CVR Partners reported net income of $50 million for Q1 2026, nearly double the $27 million posted in the same quarter a year earlier, as higher nitrogen fertilizer prices driven by geopolitical supply disruptions and low domestic inventories lifted both UAN and ammonia revenues.
Net sales rose to $180 million from $143 million in Q1 2025. EBITDA increased to $78 million from $53 million. The company’s combined ammonia plant utilization rate reached 103% for the quarter, with both the Coffeyville, Kansas, and East Dubuque, Illinois, facilities operating with minimal downtime.
Average realized gate prices for UAN (urea ammonium nitrate solution) rose 34% year-on-year to $343 per ton, while ammonia prices climbed 24% to $687 per ton. Ammonia sales volumes increased 22%, supported by an early start to the U.S. spring planting season. UAN volumes were slightly lower, down 8%, due to minor unplanned outages at the UAN upgrading units at East Dubuque.

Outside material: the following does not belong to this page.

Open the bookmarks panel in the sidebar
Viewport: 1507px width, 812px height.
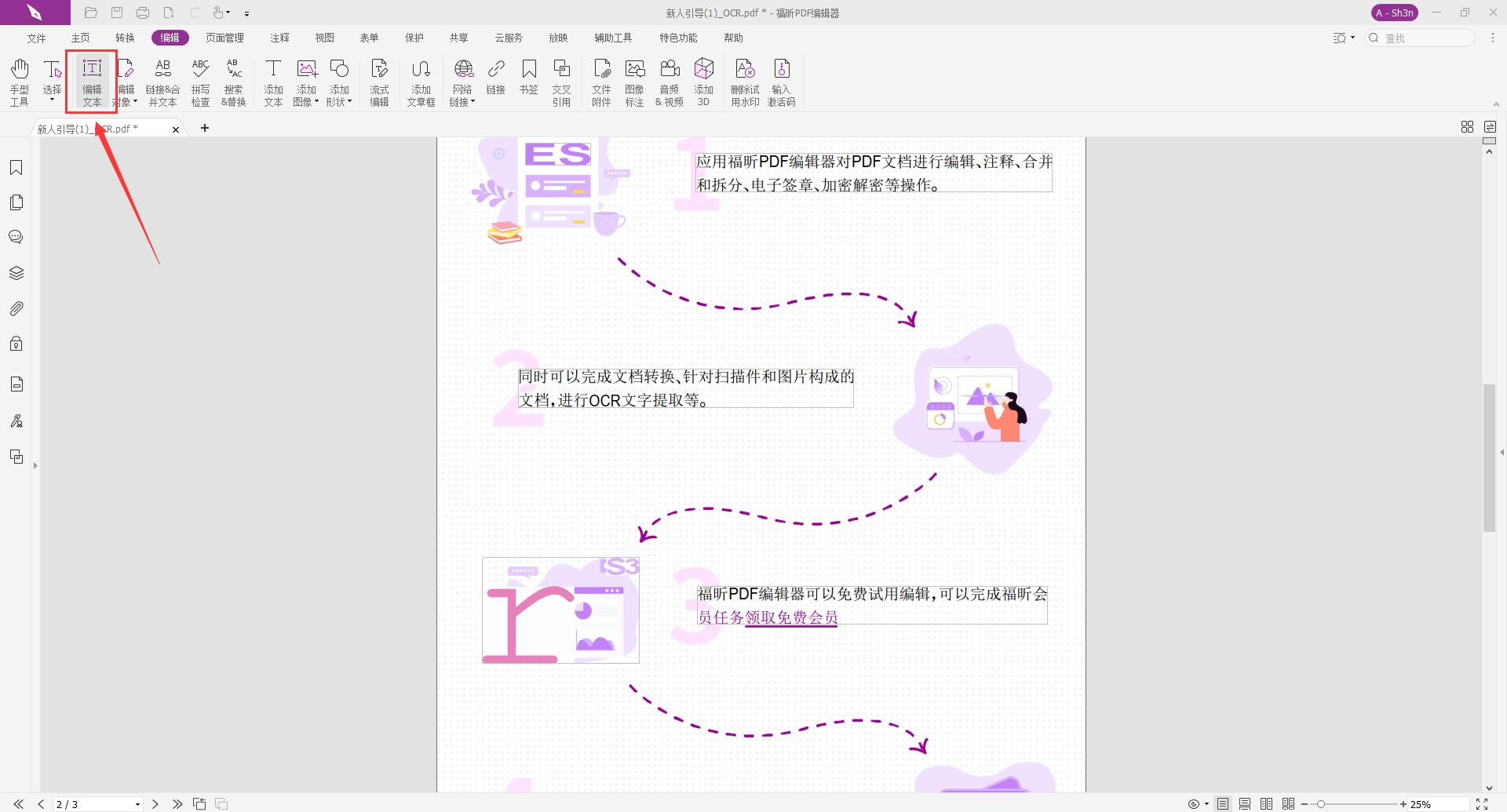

“Nitrogen fertilizer market conditions have been favorable as domestic and global inventories have remained low to start the year, which has been further impacted by the recent geopolitical events in the Middle East and ongoing conflict between Russia and Ukraine,” said CEO Mark Pytosh.

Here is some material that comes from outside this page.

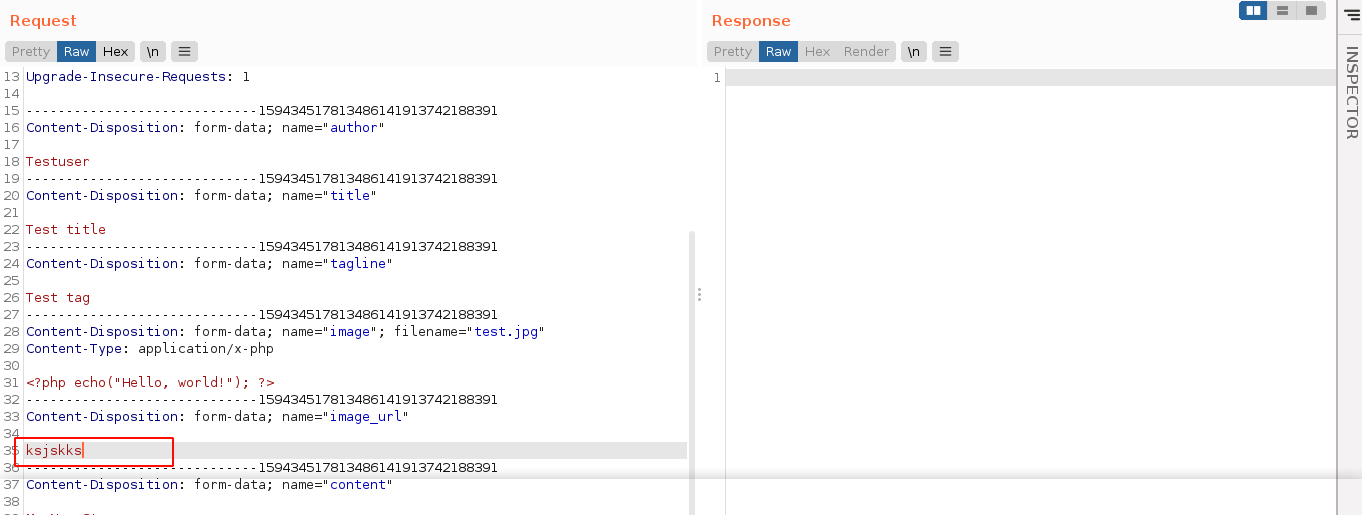Switch to top-bottom stacked layout icon
This screenshot has width=1362, height=515.
tap(1282, 11)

CVR Partners declared a Q1 cash distribution of $4.00 per common unit, paid May 18. The company produces approximately 220,000 gross tons of ammonia per quarter, upgrading the majority of it to 335,000 tons of UAN for direct application across the U.S. Corn Belt. Full-year 2026 capex guidance is $60–75 million, with $35–45 million earmarked for maintenance. Corn planted area is estimated at 95 million acres in 2026, down roughly 4% from record 2025 levels, but still supporting strong nitrogen demand.